As for motive, Dorsey, who is carrying a gun these days for protection, surmises that the stakes must have been very high or the reasoning extremely vengeful. "My God, what reason could someone have had to commit such an aggravated crime against the man in front of his own house--at such risk of being seen by people in the house or in the neighborhood?" He insists he would have gained nothing by murdering his political opponent. He had already lost the race. Besides, he adds, "I don't even know where the boy lived."

To find the killer, police have conducted more than 300 interviews, following 100 tips phoned into a hot line. They have seized security videos from the supper club, shown photo lineups to witnesses and dug into the flower beds for shell casings. Rewards in the case have risen to $71,500 without a break.

The lack of noticeable success has caused murmurs among DeKalb's African-American community.
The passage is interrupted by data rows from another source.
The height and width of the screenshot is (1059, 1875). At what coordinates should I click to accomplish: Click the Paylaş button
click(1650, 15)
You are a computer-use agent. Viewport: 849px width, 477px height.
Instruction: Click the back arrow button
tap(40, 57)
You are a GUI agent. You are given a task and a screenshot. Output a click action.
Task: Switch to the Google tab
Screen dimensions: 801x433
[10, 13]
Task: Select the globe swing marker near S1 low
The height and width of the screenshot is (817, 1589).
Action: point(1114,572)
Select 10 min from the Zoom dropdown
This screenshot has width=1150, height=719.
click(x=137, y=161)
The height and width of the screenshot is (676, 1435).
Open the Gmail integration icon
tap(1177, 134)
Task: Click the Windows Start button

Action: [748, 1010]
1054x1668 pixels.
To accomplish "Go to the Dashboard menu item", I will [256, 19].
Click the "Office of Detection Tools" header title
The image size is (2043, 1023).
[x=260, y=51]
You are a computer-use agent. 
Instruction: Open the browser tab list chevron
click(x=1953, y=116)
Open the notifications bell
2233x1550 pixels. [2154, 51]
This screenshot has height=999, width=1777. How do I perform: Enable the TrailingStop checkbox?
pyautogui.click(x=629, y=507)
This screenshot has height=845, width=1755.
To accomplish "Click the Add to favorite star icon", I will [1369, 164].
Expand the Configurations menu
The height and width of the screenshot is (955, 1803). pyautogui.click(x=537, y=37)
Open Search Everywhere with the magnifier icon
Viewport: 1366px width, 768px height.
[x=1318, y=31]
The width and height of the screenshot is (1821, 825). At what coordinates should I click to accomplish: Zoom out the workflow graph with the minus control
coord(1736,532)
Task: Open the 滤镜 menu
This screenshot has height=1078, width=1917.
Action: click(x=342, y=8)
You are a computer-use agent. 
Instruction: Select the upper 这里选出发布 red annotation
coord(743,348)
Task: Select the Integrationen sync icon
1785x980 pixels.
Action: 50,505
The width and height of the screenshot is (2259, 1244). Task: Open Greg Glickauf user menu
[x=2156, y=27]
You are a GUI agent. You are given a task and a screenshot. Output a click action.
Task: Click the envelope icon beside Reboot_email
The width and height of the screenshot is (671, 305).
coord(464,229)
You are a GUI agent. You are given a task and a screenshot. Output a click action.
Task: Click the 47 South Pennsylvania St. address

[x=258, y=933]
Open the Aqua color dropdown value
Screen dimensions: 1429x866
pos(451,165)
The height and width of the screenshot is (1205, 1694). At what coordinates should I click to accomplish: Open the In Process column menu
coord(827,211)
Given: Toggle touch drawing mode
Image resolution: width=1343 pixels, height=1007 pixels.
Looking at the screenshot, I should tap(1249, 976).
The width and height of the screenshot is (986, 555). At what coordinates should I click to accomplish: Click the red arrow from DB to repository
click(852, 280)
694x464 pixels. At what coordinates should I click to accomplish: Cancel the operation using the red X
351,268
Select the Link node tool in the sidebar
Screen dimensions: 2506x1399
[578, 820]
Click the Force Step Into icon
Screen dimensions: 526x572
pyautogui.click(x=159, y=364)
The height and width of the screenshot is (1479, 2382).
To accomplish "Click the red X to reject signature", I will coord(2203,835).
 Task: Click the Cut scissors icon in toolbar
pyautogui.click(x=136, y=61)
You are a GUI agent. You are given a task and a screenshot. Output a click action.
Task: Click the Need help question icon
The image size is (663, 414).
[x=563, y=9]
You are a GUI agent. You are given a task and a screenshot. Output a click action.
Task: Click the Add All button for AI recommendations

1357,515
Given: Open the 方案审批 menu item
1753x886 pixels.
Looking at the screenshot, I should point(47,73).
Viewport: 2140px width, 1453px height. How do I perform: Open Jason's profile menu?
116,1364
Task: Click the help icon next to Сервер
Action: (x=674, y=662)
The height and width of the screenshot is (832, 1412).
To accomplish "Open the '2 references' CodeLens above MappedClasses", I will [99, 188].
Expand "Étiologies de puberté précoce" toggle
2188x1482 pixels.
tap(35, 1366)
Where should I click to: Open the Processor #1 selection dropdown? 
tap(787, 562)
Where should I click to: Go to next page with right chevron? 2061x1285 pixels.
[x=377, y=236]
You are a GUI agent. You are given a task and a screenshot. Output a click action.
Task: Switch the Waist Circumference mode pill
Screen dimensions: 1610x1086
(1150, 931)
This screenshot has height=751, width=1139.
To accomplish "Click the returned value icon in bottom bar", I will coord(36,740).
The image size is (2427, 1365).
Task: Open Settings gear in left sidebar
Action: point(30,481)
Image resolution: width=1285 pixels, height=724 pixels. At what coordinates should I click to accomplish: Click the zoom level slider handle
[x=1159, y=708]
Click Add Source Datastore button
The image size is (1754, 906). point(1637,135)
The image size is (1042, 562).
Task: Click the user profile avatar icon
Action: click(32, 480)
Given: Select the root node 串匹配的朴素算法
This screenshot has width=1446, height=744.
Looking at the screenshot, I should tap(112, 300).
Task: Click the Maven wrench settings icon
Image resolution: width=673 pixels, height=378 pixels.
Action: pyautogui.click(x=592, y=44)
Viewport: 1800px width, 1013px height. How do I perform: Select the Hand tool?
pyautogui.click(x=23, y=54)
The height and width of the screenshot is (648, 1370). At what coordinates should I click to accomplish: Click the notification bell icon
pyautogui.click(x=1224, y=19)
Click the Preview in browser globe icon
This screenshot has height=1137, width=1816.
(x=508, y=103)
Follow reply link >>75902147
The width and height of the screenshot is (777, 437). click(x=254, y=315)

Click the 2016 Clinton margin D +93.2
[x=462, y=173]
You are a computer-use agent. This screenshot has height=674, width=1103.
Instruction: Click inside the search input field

A black nightclub comic joked that the murder of an elderly white security guard would result in an instant arrest, while this case leaves investigators scratching their heads.

Tom Brown, the public-safety chief appointed to be interim sheriff until a special election in March, has picked up where Derwin Brown was forced to leave off. He's auditing the books, and he has suspended several jail programs and fired four jail staff members whom Derwin had targeted, including a correctional officer whose home has been searched, whose alibi has been challenged by police and whose lawyer says drives a dark suv. Two weeks ago, Tom Brown and other county officials also evicted the seven bail bondsmen from the jail. Now, he wants to run for the job.

So does Geraldine Champion, 60, a former Atlanta homicide detective who had run against Dorsey and Derwin Brown in the Democratic primaries. After losing to Derwin, she joined his transition team. She went to his graduation lunch in Forsyth, but her feet hurt the night of his party, and she stayed home. If Derwin ever felt threatened, she did not sense it: "He never imagined that something serious was going to happen." Neither did she. But now she does. After announcing her plans to run again in March, she asked authorities for special police protection as a political candidate.

Phyllis Brown remains under police protection as well. On a table in her living room is the bouquet of long-stem roses Derwin bought for her birthday. Police had confiscated them as evidence from his car, but a friend in the department returned them. The flowers have shriveled into dark red clumps of memories. On another table across the room is the folded American flag from her husband's funeral. She has not forgotten her last image of Derwin, the hollow look in his eyes. It keeps her searching for answers, she says. Come March, she may run for sheriff. She has no experience beyond being a cop's wife, but she says her husband left her with the qualifications: she has his team and his vision. But nearly five weeks after his murder, the holiday lights still hang from the Browns' home. Derwin normally took care of those things.